SELECTED TEXT —
** Start **

For immediate release
Contact
: Alisa Harrison, 202-628-8000
aharrison@franchise.org 
www.twitter.com/IFADC

WASHINGTON, Aug. 7, 2009—The State of New York is making changes to its new franchisor information reporting rule that should make it less burdensome for franchisors to comply, the International Franchise Association said today.

IFA was notified by the New York State Department of Taxation and Finance that, in response to an IFA request, that it was extending the compliance deadline by creating an automatic 90-day extension process for the initial as well as all future reporting deadlines.  Prior to the initial deadline (set by the Legislature for September 20) the department will post on its website instructions to request an automatic 90-day extension to December 20, 2009.  All future annual deadlines, which were to be due March 20, will be given similar treatment, meaning that if a franchisor requests the extension all annual reports will be due June 20.  Permanently moving these deadlines, rather than creating an extension process, would have required an act of the New York State Legislature.

“We are pleased that the New York officials considered some of our concerns as they work to implement this new law,” said IFA Vice President of Government Relations David French.  “We will continue to work with New York officials to ensure that the law’s implementation is fair and reasonable.”

IFA made the deadline extension request in a July 20, letter to Acting Commissioner of the New York State Department of Taxation and Finance Jamie Woodward about the new law, which for the first time requires franchisors to submit annual transaction information pertaining to their franchisees electronically to the New York State Department of Taxation and Finance.

** End **

MATERIAL —
** Start **

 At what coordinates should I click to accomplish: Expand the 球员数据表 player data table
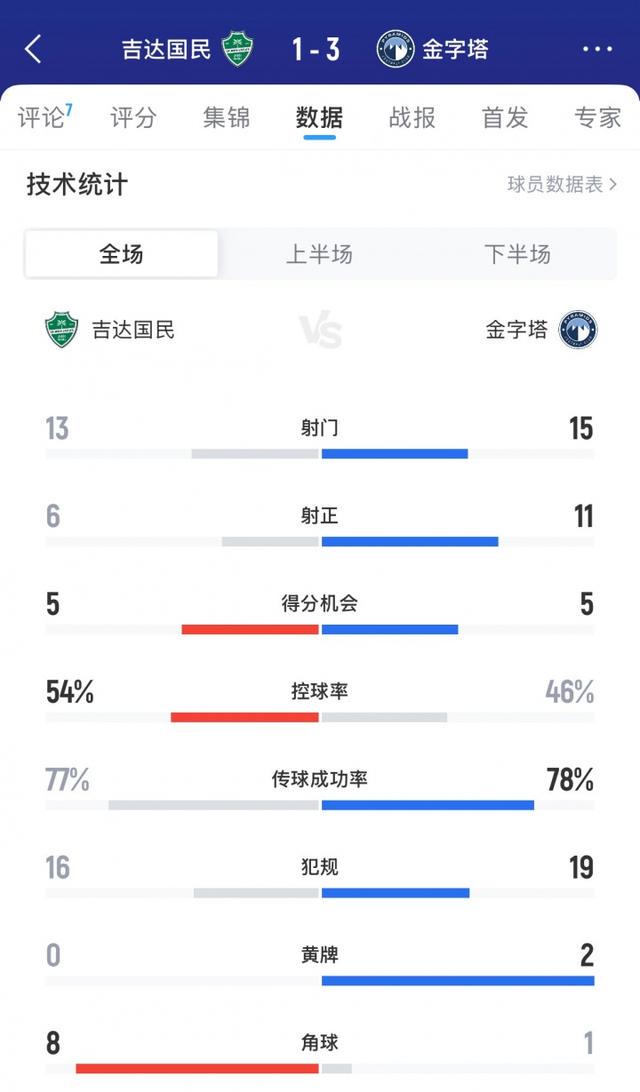(x=561, y=184)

** End **

JOB — Duplicate everything in the New York franchise rule release from "WASHINGTON, Aug. 7, 2009—The" down to "Association said today.". The lines are not needed here.

WRITTEN RESPONSE —
WASHINGTON, Aug. 7, 2009—The State of New York is making changes to its new franchisor information reporting rule that should make it less burdensome for franchisors to comply, the International Franchise Association said today.